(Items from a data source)

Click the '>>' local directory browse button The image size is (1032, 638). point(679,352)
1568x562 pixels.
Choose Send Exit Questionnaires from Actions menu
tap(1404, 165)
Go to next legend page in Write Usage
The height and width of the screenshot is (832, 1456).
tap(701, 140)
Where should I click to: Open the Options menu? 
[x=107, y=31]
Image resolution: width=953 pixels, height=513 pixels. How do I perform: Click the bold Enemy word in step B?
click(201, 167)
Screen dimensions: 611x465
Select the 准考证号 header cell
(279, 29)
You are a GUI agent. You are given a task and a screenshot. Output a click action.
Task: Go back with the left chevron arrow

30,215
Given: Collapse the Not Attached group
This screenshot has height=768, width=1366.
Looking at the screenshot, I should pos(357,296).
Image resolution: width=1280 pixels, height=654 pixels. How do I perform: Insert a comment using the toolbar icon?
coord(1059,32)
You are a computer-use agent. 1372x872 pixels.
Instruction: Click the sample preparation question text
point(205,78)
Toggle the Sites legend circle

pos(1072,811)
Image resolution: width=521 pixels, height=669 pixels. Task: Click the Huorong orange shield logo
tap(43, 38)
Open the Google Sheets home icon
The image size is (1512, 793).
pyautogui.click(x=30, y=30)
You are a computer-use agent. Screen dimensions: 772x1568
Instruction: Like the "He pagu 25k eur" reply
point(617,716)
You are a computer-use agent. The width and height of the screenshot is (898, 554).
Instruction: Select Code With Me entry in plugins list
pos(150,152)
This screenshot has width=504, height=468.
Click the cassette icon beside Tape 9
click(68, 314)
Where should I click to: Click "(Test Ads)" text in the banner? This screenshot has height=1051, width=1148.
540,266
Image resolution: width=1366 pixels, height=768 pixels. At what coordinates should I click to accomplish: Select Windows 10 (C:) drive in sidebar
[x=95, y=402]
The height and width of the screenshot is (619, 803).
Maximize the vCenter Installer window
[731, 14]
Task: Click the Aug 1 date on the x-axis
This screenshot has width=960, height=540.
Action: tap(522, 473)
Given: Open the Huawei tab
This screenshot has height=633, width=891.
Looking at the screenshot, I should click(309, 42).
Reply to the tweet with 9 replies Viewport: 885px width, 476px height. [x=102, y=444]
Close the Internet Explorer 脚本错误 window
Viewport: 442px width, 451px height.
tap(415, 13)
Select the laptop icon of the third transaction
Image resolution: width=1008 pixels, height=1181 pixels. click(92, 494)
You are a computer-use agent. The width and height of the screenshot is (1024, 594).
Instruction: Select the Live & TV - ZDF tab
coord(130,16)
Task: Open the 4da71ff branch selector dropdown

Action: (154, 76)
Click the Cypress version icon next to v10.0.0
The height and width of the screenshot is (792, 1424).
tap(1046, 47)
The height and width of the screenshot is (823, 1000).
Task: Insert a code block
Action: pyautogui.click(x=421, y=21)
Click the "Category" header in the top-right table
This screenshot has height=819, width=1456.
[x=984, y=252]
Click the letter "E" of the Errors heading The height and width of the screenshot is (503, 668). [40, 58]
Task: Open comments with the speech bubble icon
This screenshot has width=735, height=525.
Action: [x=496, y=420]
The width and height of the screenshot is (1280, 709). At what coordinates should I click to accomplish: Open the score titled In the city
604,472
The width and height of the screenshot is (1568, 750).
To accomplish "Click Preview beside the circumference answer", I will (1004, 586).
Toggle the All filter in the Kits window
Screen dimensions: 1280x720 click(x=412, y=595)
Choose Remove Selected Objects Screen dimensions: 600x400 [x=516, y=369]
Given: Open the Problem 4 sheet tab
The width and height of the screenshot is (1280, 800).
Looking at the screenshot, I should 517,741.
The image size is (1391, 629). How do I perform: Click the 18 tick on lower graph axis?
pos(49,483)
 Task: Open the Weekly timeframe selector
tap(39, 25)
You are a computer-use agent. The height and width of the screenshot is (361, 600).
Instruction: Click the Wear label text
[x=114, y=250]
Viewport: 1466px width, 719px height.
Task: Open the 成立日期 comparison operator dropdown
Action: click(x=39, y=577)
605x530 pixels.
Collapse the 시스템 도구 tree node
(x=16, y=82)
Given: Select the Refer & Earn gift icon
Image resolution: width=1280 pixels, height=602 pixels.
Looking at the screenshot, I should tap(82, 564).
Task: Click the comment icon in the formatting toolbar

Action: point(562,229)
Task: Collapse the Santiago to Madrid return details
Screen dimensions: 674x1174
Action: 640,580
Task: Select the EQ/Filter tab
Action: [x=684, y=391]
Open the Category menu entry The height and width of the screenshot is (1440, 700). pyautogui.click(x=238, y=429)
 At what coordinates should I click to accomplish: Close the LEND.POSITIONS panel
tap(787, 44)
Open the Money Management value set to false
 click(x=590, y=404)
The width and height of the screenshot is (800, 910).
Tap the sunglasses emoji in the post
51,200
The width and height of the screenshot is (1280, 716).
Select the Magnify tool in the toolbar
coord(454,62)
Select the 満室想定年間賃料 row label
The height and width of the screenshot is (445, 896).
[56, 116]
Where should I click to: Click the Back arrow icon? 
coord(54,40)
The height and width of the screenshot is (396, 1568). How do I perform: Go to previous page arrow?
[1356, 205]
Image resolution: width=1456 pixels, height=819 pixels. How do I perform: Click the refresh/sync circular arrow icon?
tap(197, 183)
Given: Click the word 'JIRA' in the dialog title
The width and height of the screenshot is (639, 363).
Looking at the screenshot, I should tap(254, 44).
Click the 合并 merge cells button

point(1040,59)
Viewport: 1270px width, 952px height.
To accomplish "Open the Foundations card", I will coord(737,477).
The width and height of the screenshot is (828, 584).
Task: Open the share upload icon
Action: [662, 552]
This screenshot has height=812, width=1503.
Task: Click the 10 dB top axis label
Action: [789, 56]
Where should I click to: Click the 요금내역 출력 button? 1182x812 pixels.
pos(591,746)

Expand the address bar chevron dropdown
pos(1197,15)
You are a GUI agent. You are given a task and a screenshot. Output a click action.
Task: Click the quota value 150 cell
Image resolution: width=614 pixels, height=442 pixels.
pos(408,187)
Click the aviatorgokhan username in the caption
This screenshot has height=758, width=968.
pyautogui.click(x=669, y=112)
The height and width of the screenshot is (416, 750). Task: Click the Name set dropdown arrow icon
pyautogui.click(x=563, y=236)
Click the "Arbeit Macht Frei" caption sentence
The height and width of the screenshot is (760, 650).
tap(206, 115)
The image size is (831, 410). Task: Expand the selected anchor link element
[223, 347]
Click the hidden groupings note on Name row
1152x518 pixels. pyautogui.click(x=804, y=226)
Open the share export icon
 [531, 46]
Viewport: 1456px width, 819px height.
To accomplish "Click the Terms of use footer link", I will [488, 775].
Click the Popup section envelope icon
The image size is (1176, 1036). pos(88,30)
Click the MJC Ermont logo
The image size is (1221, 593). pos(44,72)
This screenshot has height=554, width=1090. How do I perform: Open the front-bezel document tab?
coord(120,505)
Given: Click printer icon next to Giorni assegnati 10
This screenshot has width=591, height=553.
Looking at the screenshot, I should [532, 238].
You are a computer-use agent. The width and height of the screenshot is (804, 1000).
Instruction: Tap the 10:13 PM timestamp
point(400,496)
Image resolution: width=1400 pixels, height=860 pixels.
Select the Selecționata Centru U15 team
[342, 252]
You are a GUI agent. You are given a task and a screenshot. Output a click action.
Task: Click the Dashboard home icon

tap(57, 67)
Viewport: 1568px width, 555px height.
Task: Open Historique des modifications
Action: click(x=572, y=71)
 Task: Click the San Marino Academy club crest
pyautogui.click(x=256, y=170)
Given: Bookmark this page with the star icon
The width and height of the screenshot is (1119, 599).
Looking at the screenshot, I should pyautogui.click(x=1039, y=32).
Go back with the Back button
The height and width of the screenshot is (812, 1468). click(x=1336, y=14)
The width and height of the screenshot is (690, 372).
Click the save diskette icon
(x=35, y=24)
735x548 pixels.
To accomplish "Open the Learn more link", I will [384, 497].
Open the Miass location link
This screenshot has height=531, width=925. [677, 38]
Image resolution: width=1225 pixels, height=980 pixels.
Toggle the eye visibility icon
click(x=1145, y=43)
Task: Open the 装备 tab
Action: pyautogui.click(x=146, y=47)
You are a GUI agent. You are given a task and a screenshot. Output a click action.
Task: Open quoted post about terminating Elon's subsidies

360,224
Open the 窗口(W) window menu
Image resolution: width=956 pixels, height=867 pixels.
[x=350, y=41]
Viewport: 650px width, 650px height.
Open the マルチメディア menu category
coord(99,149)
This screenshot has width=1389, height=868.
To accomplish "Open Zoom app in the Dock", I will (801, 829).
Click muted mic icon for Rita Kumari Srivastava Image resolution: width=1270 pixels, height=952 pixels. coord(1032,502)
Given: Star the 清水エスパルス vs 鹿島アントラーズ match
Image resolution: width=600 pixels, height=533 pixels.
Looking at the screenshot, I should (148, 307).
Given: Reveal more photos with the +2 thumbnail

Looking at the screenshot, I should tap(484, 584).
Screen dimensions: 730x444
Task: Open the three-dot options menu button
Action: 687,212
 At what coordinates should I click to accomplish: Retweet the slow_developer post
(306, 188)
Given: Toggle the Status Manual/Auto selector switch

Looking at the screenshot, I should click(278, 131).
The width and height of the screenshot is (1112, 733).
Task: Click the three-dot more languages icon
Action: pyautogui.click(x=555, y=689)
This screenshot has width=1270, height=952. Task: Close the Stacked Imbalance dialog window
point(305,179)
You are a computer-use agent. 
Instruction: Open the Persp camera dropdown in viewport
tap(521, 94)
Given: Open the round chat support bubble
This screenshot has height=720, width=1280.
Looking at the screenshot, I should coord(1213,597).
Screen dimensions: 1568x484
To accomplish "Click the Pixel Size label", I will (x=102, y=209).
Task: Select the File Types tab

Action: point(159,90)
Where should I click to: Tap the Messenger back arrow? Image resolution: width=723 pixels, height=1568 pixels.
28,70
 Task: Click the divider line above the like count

**Task to carry out:**
The lines above starting at the one that contains "Instruction: Click the Wear label text" and ending at the one that contains "Viewport: 1270px width, 952px height." must be transcribed exactly, and no other lines may appear.

**Answer space:**
Instruction: Click the Wear label text
[x=114, y=250]
Viewport: 1466px width, 719px height.
Task: Open the 成立日期 comparison operator dropdown
Action: click(x=39, y=577)
605x530 pixels.
Collapse the 시스템 도구 tree node
(x=16, y=82)
Given: Select the Refer & Earn gift icon
Image resolution: width=1280 pixels, height=602 pixels.
Looking at the screenshot, I should tap(82, 564).
Task: Click the comment icon in the formatting toolbar

Action: point(562,229)
Task: Collapse the Santiago to Madrid return details
Screen dimensions: 674x1174
Action: 640,580
Task: Select the EQ/Filter tab
Action: [x=684, y=391]
Open the Category menu entry The height and width of the screenshot is (1440, 700). pyautogui.click(x=238, y=429)
 At what coordinates should I click to accomplish: Close the LEND.POSITIONS panel
tap(787, 44)
Open the Money Management value set to false
 click(x=590, y=404)
The width and height of the screenshot is (800, 910).
Tap the sunglasses emoji in the post
51,200
The width and height of the screenshot is (1280, 716).
Select the Magnify tool in the toolbar
coord(454,62)
Select the 満室想定年間賃料 row label
The height and width of the screenshot is (445, 896).
[56, 116]
Where should I click to: Click the Back arrow icon? 
coord(54,40)
The height and width of the screenshot is (396, 1568). How do I perform: Go to previous page arrow?
[1356, 205]
Image resolution: width=1456 pixels, height=819 pixels. How do I perform: Click the refresh/sync circular arrow icon?
tap(197, 183)
Given: Click the word 'JIRA' in the dialog title
The width and height of the screenshot is (639, 363).
Looking at the screenshot, I should tap(254, 44).
Click the 合并 merge cells button

point(1040,59)
Viewport: 1270px width, 952px height.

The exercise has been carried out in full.